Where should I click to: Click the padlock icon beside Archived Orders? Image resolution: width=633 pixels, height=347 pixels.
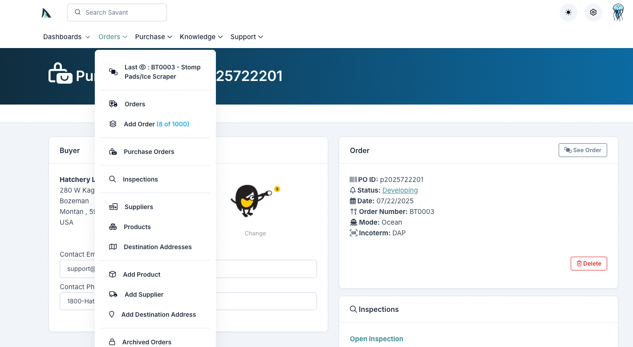(x=113, y=341)
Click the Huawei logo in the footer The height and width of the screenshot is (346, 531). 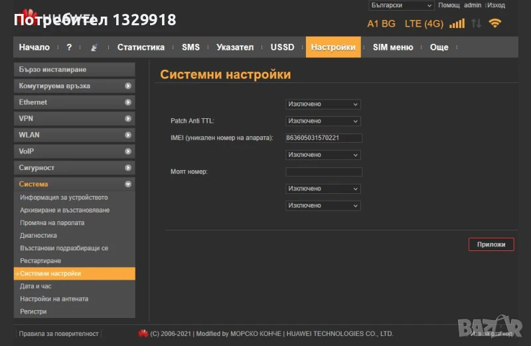coord(143,333)
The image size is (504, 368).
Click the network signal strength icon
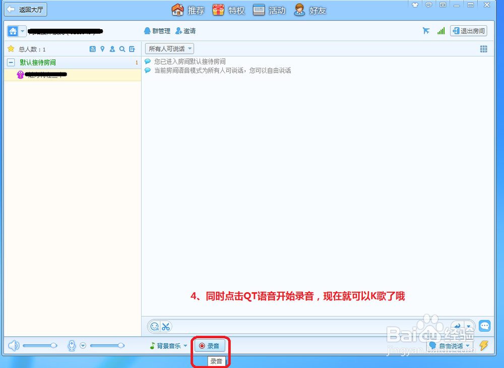441,31
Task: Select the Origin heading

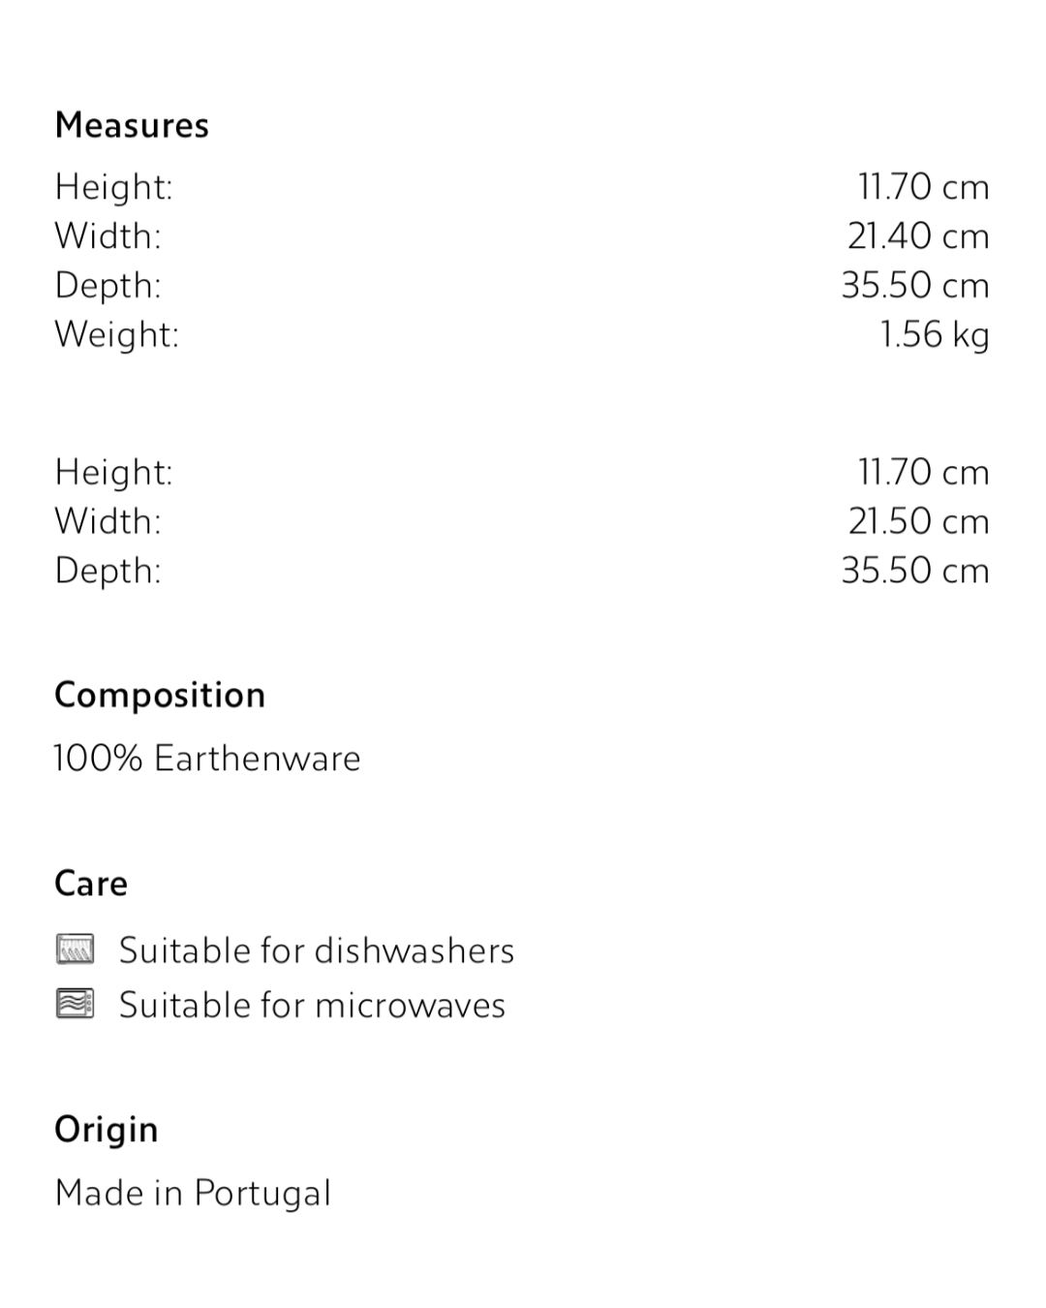Action: 107,1130
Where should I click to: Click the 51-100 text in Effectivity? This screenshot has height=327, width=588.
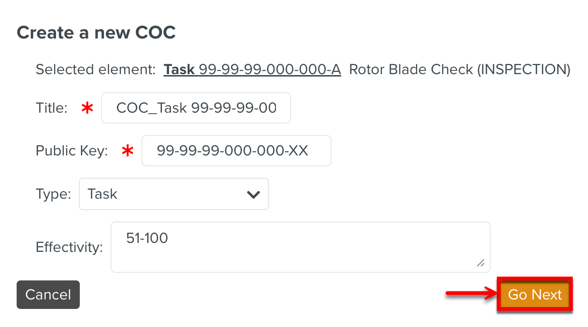(147, 238)
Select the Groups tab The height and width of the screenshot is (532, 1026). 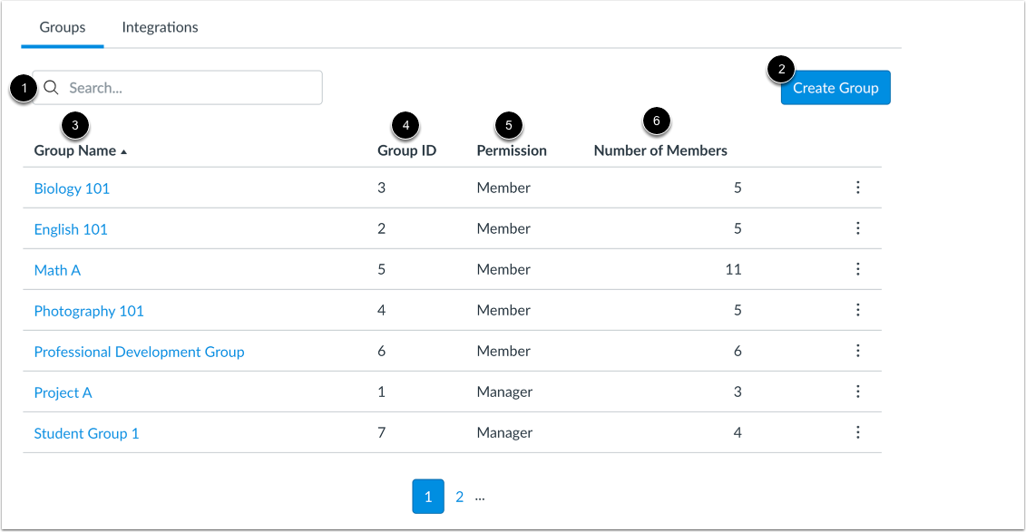pyautogui.click(x=62, y=27)
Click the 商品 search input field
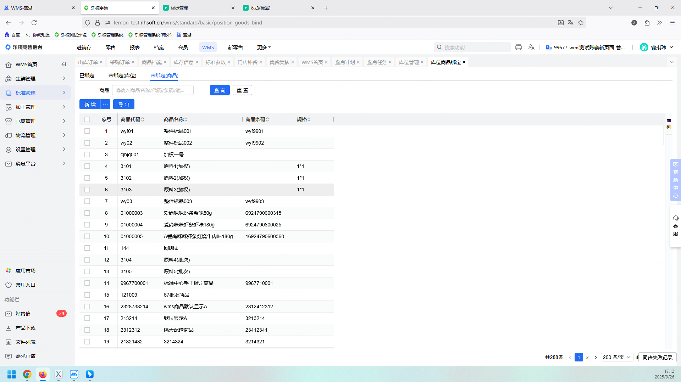 tap(153, 90)
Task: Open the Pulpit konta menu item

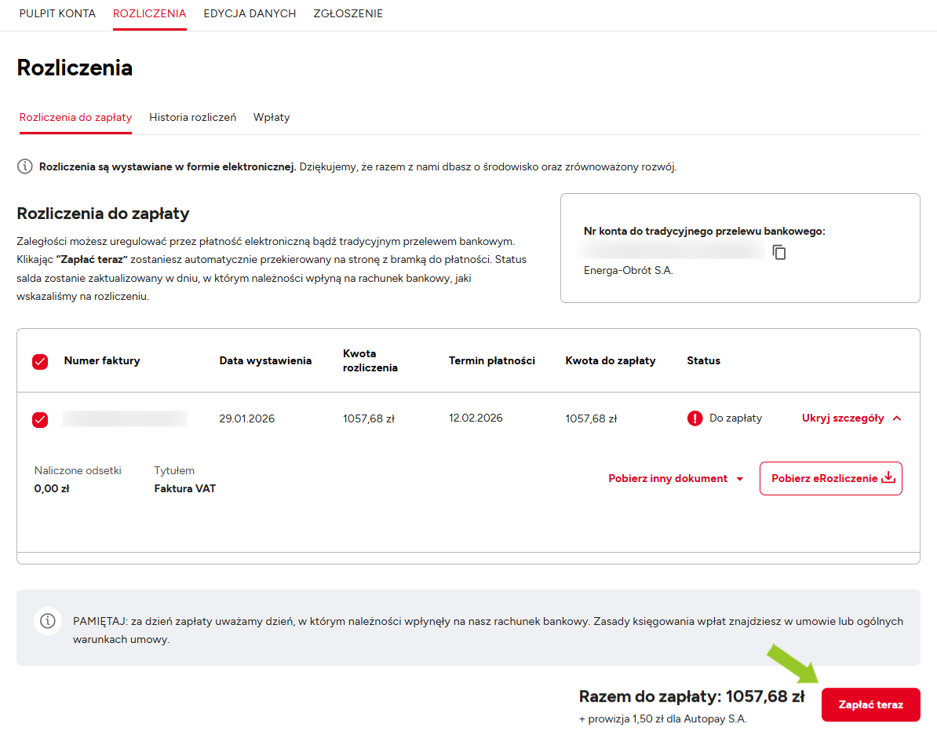Action: pyautogui.click(x=57, y=13)
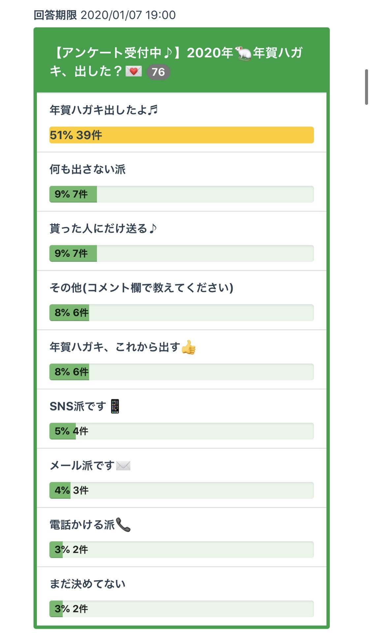Click the mouse emoji in poll title
371x633 pixels.
coord(243,53)
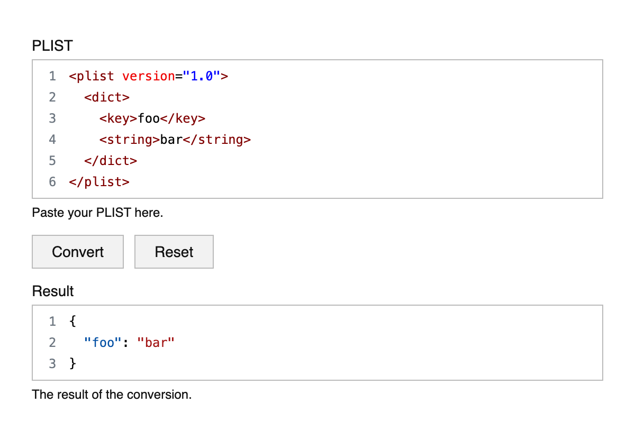The image size is (635, 440).
Task: Place cursor on opening dict tag
Action: pyautogui.click(x=106, y=97)
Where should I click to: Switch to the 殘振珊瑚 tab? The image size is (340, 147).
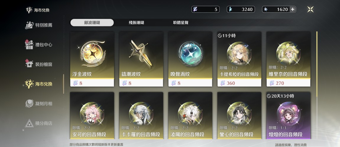point(136,22)
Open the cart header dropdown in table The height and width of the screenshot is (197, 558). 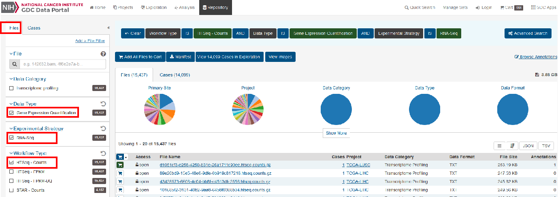pos(126,157)
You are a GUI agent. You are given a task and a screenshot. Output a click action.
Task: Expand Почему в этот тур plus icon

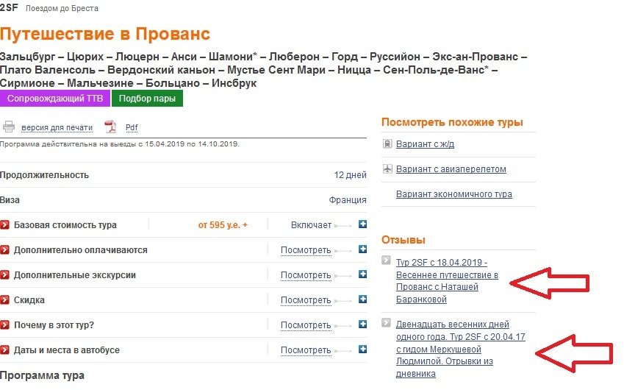point(362,325)
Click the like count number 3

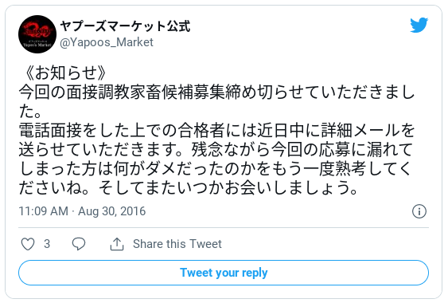coord(47,244)
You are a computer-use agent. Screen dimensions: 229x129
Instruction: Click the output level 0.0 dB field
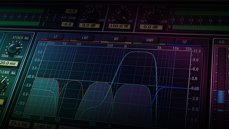click(151, 27)
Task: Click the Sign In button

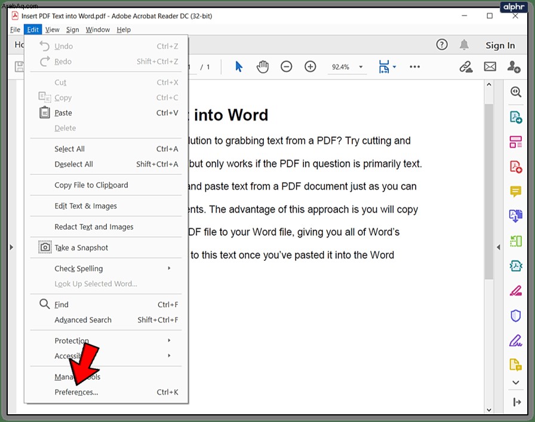Action: tap(500, 45)
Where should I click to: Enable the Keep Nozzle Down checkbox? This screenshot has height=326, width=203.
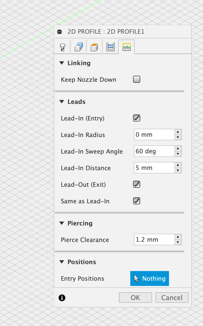137,79
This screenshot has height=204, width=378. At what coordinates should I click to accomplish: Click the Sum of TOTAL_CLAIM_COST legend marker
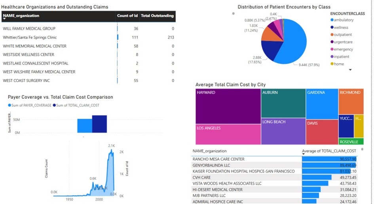click(54, 105)
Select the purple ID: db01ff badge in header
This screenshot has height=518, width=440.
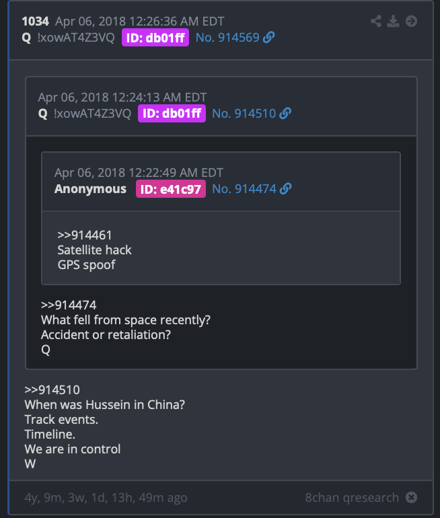[x=155, y=38]
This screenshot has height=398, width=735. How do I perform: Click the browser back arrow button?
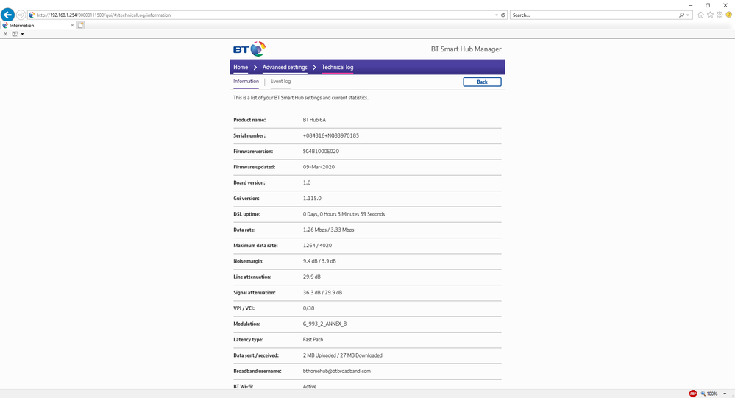[x=8, y=15]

***

Add 83 to every coordinate in the answers and write out again the lines from the one holding "This screenshot has height=204, width=378." through the end of the rows, inclusive, with the requests included. Leave the pictures out.

● **RESULT OF THE TASK**:
This screenshot has height=204, width=378. At what coordinates should I click to accomplish: Click the Sum of TOTAL_CLAIM_COST legend marker
click(137, 188)
Select the purple ID: db01ff badge in header
This screenshot has height=518, width=440.
[x=238, y=121]
This screenshot has height=398, width=735. How do I perform: Click the browser back arrow button?
[x=91, y=98]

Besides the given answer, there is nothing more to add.